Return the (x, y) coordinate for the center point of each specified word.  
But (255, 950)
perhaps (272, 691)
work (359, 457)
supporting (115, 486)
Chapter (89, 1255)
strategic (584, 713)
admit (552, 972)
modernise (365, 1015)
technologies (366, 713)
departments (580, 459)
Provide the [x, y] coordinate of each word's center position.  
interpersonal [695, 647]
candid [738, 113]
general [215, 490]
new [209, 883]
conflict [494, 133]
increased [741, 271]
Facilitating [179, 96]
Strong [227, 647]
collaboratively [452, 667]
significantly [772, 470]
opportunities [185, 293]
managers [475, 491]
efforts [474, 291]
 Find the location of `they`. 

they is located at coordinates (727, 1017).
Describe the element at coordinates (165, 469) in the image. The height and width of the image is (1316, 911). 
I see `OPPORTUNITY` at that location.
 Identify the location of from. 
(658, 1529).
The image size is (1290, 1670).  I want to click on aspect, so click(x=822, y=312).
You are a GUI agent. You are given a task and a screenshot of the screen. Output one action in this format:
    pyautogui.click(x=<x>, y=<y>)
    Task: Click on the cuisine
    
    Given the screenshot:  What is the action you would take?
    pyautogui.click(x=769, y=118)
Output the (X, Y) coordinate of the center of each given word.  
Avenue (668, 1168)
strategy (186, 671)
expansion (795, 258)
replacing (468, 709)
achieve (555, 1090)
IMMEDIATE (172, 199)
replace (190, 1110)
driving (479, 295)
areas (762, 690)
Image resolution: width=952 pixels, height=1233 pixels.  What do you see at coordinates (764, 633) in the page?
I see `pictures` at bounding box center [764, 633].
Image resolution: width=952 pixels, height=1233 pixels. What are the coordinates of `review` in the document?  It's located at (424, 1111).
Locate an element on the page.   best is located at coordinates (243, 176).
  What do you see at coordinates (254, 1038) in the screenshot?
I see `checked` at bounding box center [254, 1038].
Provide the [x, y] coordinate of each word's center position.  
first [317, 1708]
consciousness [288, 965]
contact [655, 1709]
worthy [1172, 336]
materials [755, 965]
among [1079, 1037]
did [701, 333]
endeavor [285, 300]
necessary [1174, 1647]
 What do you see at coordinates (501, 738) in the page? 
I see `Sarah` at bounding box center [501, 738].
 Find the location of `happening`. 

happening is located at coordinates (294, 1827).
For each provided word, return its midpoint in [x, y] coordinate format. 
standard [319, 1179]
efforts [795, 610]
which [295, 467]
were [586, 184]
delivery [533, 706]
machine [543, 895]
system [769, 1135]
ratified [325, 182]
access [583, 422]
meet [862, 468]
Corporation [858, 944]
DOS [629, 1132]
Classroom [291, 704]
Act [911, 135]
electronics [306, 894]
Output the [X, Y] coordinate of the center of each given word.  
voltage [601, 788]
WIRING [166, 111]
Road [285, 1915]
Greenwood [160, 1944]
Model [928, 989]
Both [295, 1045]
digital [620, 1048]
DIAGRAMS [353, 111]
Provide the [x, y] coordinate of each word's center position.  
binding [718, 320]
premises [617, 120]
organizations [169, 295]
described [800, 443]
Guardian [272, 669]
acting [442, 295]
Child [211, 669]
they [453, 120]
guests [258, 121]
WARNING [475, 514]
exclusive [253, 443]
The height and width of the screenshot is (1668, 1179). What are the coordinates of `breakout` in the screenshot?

* * * * * * *

Problem details —
Write out all the material above again, swapping "midpoint" for "center point" and changing nothing else.

Task answer —
Return the (x, y) coordinate for the center point of each specified word.  
But (255, 950)
perhaps (272, 691)
work (359, 457)
supporting (115, 486)
Chapter (89, 1255)
strategic (584, 713)
admit (552, 972)
modernise (365, 1015)
technologies (366, 713)
departments (580, 459)
Provide the [x, y] coordinate of each word's center position.  
interpersonal [695, 647]
candid [738, 113]
general [215, 490]
new [209, 883]
conflict [494, 133]
increased [741, 271]
Facilitating [179, 96]
Strong [227, 647]
collaboratively [452, 667]
significantly [772, 470]
opportunities [185, 293]
managers [475, 491]
efforts [474, 291]
 Find the location of `they`. 

they is located at coordinates (727, 1017).
Describe the element at coordinates (165, 469) in the image. The height and width of the image is (1316, 911). 
I see `OPPORTUNITY` at that location.
 Identify the location of from. 
(658, 1529).
The image size is (1290, 1670).  I want to click on aspect, so click(x=822, y=312).
You are a GUI agent. You are given a task and a screenshot of the screen. Output one action in this format:
    pyautogui.click(x=<x>, y=<y>)
    Task: Click on the cuisine
    
    Given the screenshot:  What is the action you would take?
    pyautogui.click(x=769, y=118)
Output the (X, Y) coordinate of the center of each given word.  
Avenue (668, 1168)
strategy (186, 671)
expansion (795, 258)
replacing (468, 709)
achieve (555, 1090)
IMMEDIATE (172, 199)
replace (190, 1110)
driving (479, 295)
areas (762, 690)
Image resolution: width=952 pixels, height=1233 pixels.  What do you see at coordinates (764, 633) in the page?
I see `pictures` at bounding box center [764, 633].
Image resolution: width=952 pixels, height=1233 pixels. What are the coordinates of `review` in the document?  It's located at (424, 1111).
Locate an element on the page.   best is located at coordinates (243, 176).
  What do you see at coordinates (254, 1038) in the screenshot?
I see `checked` at bounding box center [254, 1038].
Provide the [x, y] coordinate of each word's center position.  
first [317, 1708]
consciousness [288, 965]
contact [655, 1709]
worthy [1172, 336]
materials [755, 965]
among [1079, 1037]
did [701, 333]
endeavor [285, 300]
necessary [1174, 1647]
 What do you see at coordinates (501, 738) in the page? 
I see `Sarah` at bounding box center [501, 738].
 Find the location of `happening`. 

happening is located at coordinates (294, 1827).
For each provided word, return its center point in [x, y] coordinate format. 
standard [319, 1179]
efforts [795, 610]
which [295, 467]
were [586, 184]
delivery [533, 706]
machine [543, 895]
system [769, 1135]
ratified [325, 182]
access [583, 422]
meet [862, 468]
Corporation [858, 944]
DOS [629, 1132]
Classroom [291, 704]
Act [911, 135]
electronics [306, 894]
Output the [X, Y] coordinate of the center of each given word.  
voltage [601, 788]
WIRING [166, 111]
Road [285, 1915]
Greenwood [160, 1944]
Model [928, 989]
Both [295, 1045]
digital [620, 1048]
DIAGRAMS [353, 111]
Provide the [x, y] coordinate of each word's center position.  
binding [718, 320]
premises [617, 120]
organizations [169, 295]
described [800, 443]
Guardian [272, 669]
acting [442, 295]
Child [211, 669]
they [453, 120]
guests [258, 121]
WARNING [475, 514]
exclusive [253, 443]
The height and width of the screenshot is (1668, 1179). What are the coordinates of `breakout` in the screenshot?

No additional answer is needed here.